Kim Fasher is an artist and curator living and working on Darkinjung Country (Central Coast, NSW). Her interdisciplinary practice weaves together sculpture, photography, installation, and curatorial research to explore the interplay between image, object, and action.

Drawing on interests that range from the neuroscience of consciousness to attention and the poetics of time, Kim Fasher’s practice investigates how psychological forces, memory, and embodied experience are held in matter. Her work responds to the saturation and fleetingness of the image in contemporary life, while exploring how time operates not just chronologically but affectively. At the heart of her practice is a sustained inquiry into the sculptural possibilities of photography: what happens when images are slowed, weighted, or made to occupy space. Her approach is both intuitive and research-driven—often beginning with a conceptual thread and evolving through process, material experimentation, and dialogue.

Collaboration is central to Fasher’s methodology. Her works often emerge through co-authorship—across disciplines, materials, and perspectives—creating fertile ground for shared language and generative tension. She is especially interested in how practices of attention, labour, and conversation shape meaning over time.
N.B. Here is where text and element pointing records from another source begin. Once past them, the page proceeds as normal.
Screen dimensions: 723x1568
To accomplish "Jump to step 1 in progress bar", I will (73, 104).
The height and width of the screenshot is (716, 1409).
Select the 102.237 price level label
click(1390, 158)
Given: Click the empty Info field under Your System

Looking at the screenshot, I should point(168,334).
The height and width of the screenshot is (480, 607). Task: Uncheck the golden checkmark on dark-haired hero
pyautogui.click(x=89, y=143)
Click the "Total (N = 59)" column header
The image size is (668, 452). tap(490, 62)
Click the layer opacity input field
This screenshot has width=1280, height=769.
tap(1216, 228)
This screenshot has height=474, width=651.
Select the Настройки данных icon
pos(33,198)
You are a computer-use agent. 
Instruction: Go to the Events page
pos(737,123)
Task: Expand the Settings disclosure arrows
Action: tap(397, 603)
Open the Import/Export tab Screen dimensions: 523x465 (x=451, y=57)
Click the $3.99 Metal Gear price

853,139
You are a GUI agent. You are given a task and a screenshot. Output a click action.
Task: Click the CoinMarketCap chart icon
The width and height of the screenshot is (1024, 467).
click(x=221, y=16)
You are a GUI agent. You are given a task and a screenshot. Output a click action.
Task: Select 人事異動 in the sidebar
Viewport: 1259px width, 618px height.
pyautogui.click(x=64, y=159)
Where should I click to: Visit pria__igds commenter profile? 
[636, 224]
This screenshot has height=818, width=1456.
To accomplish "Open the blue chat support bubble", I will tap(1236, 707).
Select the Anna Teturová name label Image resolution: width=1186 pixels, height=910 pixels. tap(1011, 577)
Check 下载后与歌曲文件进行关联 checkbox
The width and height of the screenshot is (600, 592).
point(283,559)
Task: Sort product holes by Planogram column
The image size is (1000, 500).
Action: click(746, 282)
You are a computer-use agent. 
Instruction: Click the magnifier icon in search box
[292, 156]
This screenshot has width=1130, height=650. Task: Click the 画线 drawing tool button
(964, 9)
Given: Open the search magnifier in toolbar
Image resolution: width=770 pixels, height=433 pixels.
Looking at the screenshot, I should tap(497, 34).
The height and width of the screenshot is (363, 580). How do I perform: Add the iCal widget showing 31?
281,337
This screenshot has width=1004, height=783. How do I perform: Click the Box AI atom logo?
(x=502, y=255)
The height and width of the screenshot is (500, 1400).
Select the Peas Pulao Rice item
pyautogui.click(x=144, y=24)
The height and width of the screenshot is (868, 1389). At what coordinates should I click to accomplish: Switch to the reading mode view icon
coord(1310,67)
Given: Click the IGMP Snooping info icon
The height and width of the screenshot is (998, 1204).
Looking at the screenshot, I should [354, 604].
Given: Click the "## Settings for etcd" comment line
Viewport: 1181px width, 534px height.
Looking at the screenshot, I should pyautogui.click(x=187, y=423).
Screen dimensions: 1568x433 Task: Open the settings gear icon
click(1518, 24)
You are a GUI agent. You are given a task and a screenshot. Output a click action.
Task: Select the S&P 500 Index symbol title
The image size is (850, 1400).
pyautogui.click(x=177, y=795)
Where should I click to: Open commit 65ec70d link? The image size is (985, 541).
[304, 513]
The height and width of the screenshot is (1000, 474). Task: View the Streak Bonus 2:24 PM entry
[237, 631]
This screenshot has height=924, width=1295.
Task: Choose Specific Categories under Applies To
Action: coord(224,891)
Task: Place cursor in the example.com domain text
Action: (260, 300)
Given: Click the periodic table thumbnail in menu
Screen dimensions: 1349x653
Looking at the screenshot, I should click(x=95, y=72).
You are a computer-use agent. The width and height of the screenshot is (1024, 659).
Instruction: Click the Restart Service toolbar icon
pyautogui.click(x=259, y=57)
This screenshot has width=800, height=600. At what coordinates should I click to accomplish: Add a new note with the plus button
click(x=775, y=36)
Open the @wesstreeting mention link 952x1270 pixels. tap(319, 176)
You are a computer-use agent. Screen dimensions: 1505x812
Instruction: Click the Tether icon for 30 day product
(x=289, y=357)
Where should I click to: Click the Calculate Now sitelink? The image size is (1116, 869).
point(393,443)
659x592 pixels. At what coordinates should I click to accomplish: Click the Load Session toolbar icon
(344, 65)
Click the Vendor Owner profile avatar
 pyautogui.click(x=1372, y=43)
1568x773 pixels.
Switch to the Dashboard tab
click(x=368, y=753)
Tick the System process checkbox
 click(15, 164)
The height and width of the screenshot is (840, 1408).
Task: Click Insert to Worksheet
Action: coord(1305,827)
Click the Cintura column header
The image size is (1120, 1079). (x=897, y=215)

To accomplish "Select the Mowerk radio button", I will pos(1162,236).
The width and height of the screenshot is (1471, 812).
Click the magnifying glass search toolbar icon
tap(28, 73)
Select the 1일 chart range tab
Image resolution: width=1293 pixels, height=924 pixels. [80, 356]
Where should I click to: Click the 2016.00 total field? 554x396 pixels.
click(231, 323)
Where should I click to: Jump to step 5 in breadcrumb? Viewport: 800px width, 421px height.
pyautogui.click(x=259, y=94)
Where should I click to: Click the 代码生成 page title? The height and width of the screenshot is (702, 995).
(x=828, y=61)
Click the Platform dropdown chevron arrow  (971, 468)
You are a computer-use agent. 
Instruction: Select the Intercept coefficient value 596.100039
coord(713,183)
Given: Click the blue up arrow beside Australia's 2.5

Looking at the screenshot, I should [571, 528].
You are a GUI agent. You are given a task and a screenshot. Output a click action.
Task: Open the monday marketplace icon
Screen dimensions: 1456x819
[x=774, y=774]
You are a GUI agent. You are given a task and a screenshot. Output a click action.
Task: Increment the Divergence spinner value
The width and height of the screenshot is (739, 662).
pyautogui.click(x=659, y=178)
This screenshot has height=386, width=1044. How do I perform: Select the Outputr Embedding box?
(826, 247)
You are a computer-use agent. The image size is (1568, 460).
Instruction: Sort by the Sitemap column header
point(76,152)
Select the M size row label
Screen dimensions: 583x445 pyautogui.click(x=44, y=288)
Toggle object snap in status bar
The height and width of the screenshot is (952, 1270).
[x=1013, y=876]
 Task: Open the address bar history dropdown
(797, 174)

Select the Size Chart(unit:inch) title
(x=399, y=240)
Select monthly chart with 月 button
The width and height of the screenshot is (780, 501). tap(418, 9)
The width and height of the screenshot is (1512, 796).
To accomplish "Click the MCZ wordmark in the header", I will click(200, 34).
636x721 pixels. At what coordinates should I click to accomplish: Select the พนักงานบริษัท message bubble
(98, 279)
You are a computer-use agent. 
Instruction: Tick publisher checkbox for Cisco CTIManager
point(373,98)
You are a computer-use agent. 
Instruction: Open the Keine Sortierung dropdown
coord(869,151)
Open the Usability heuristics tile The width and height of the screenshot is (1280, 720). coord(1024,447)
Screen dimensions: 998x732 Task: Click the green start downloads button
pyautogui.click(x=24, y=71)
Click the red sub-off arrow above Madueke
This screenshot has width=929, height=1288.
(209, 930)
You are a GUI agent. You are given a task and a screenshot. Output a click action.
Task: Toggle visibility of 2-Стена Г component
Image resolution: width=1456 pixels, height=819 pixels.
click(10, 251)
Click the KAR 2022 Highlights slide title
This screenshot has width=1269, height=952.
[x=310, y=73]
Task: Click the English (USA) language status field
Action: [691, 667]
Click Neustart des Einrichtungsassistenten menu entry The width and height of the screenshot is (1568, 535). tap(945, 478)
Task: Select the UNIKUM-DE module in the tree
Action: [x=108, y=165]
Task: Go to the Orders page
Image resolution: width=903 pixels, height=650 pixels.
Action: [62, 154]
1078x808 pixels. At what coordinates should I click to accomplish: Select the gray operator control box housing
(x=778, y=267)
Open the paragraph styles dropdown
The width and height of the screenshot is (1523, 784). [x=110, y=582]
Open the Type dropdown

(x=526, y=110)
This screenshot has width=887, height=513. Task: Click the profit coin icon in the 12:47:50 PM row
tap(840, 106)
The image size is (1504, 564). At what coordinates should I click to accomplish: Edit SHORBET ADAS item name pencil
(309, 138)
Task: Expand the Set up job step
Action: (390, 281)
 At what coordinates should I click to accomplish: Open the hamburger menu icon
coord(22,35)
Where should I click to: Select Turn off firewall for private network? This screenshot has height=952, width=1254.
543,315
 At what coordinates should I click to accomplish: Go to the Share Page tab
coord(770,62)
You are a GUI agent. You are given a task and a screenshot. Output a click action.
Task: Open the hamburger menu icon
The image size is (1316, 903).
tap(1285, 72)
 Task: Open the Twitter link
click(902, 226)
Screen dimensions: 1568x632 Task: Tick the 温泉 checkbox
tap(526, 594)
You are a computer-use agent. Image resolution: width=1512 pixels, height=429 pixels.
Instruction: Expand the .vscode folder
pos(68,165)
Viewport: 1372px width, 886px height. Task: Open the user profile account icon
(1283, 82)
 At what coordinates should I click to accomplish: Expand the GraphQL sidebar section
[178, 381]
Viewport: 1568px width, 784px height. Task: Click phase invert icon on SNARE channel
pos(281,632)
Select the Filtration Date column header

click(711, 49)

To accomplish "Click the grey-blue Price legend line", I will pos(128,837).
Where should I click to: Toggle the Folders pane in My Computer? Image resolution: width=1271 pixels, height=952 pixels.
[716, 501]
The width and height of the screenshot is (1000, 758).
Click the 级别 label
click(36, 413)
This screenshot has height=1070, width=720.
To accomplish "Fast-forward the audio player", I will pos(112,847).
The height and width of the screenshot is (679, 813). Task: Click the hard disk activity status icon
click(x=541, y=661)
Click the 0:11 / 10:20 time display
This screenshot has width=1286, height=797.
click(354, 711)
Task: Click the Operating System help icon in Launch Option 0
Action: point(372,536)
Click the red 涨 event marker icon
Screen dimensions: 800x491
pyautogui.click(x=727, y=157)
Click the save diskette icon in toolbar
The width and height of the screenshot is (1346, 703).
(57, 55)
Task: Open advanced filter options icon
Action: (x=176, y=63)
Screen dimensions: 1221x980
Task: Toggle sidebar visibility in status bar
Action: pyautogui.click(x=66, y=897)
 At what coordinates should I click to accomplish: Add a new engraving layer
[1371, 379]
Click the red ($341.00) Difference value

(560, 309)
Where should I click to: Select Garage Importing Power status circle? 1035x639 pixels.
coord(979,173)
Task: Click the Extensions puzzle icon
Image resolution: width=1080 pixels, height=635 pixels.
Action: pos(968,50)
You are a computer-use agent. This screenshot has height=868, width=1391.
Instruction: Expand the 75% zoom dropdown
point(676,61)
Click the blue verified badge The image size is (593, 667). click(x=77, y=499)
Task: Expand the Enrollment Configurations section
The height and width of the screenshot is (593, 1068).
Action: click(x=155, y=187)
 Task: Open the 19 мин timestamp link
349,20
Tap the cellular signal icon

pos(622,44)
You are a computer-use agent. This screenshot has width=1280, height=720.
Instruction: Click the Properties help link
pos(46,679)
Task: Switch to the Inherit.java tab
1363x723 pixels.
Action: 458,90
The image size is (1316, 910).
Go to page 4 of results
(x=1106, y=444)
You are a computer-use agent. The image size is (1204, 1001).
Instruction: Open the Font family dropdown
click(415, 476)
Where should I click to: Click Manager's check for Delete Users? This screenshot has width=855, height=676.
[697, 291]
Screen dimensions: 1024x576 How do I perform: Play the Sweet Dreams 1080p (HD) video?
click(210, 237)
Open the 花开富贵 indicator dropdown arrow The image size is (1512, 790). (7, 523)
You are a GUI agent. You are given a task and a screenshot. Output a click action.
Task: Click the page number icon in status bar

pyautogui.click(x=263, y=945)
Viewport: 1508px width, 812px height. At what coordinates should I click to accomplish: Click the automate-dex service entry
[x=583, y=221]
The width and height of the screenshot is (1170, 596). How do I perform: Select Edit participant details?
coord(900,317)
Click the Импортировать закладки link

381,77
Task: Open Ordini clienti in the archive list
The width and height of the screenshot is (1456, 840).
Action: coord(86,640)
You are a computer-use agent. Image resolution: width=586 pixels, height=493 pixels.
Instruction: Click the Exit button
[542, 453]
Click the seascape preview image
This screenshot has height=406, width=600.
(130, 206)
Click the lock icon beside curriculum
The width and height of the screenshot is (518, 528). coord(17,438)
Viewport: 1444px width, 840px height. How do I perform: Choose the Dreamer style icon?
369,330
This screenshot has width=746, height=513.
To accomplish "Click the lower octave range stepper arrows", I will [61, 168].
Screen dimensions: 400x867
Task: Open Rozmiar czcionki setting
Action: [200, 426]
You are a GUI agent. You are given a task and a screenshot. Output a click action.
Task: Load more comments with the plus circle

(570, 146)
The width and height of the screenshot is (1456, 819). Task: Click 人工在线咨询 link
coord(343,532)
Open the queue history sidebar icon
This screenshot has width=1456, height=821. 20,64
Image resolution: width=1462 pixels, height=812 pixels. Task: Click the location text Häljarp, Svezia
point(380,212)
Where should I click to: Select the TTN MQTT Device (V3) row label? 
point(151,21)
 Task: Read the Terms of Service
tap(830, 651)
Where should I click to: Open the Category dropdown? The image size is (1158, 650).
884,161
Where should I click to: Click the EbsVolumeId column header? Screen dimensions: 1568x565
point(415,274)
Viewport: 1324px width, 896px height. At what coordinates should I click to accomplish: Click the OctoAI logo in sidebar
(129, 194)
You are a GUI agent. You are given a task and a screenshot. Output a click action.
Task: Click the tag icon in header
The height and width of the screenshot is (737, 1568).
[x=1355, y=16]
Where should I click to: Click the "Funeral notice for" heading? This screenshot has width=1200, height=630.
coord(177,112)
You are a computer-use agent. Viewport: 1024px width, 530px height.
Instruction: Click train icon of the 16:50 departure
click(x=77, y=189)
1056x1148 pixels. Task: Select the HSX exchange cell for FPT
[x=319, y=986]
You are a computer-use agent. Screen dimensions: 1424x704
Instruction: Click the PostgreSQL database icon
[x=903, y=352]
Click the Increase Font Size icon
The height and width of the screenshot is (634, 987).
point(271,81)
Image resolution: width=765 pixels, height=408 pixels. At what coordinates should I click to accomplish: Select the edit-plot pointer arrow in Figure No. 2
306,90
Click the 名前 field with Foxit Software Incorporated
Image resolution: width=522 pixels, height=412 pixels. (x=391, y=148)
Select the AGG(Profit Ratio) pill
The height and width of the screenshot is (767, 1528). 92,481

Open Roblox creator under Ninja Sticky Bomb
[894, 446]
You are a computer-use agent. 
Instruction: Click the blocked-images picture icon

Recent solo work has explored the female experience - in particular motherhood as an ever-changing landscape of contradiction; mundane yet mystical, monotonous yet revelatory. Her current collaborative project with her sister, sculptor Harrie Fasher, focuses on ruins and ritual through a female lens. Situated at the historic Portland Foundations site, their work reframes ruin not as an endpoint, but as a site of transformation—where collapse and memory give rise to new forms.